* WHAT YOU WILL DO *
All lines from the one that contains "This screenshot has height=473, width=643." to the end of the data must be retyped exactly. Pictures are not retyped.
----- RECORDS FOR THIS TASK
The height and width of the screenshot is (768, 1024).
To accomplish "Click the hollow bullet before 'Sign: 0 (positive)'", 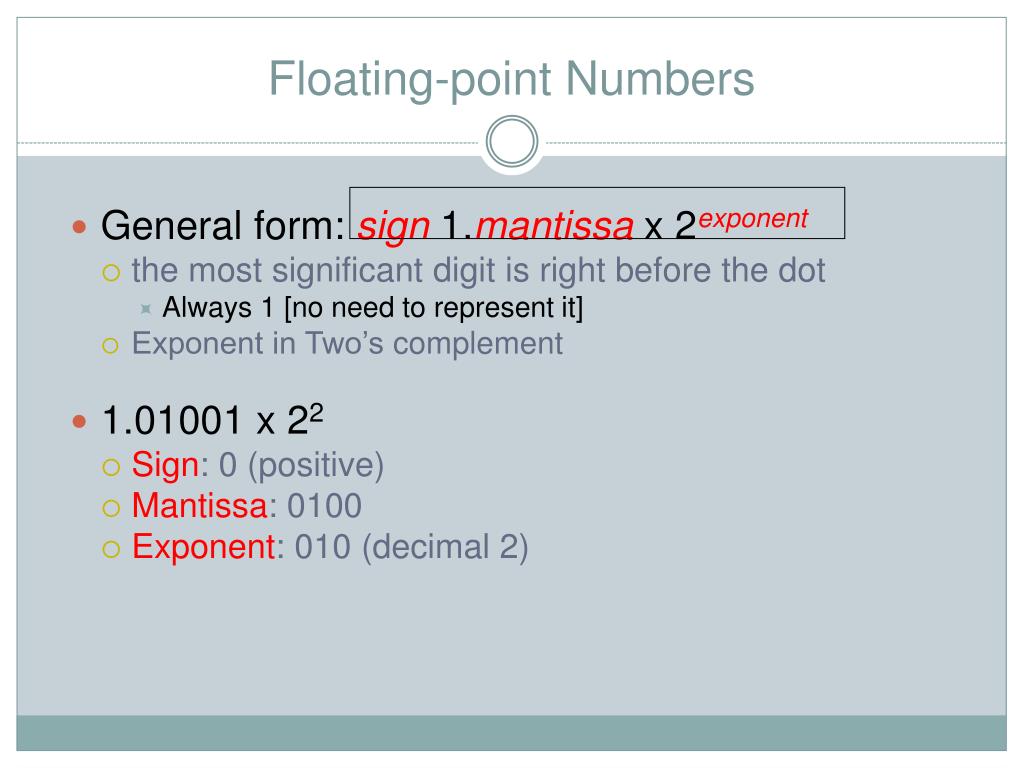I will pos(112,467).
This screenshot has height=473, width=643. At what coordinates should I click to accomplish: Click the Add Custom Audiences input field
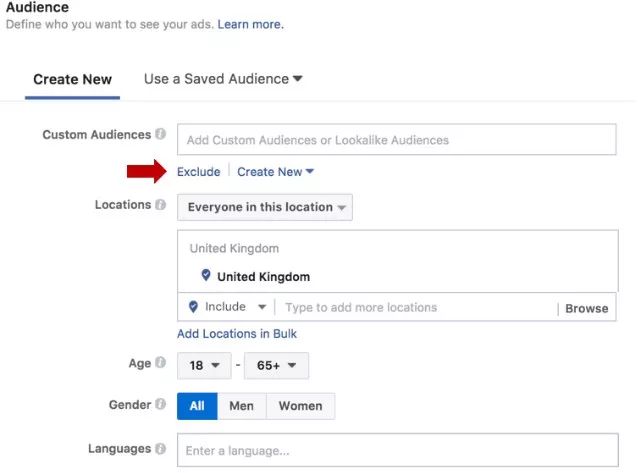(x=397, y=139)
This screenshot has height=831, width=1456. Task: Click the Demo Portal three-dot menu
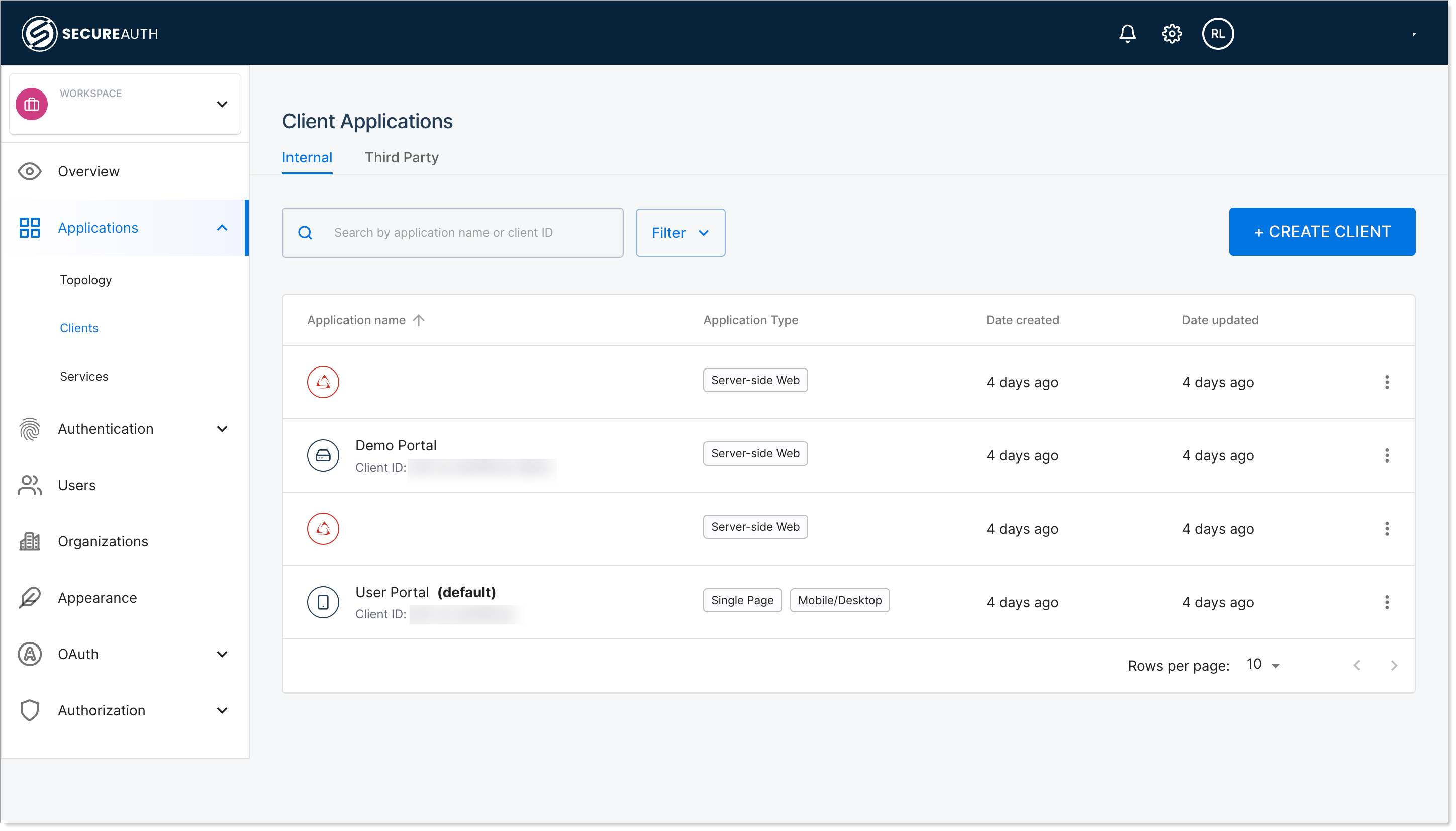(x=1386, y=455)
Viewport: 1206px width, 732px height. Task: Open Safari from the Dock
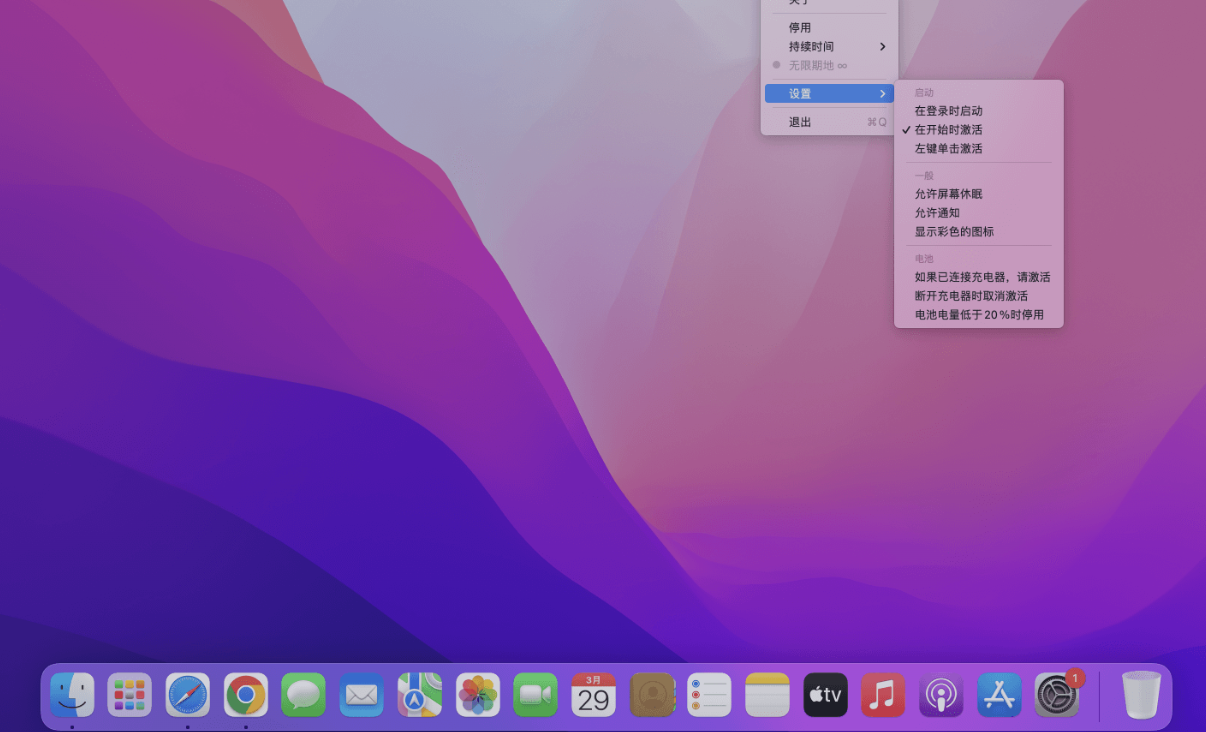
----------
* TASK RESULT *
This screenshot has height=473, width=643. At what coordinates should I click to accomplish: Click the Add Custom Audiences input field
(x=397, y=139)
This screenshot has height=831, width=1456. Task: Click the Demo Portal three-dot menu
(x=1386, y=455)
Viewport: 1206px width, 732px height. Task: Open Safari from the Dock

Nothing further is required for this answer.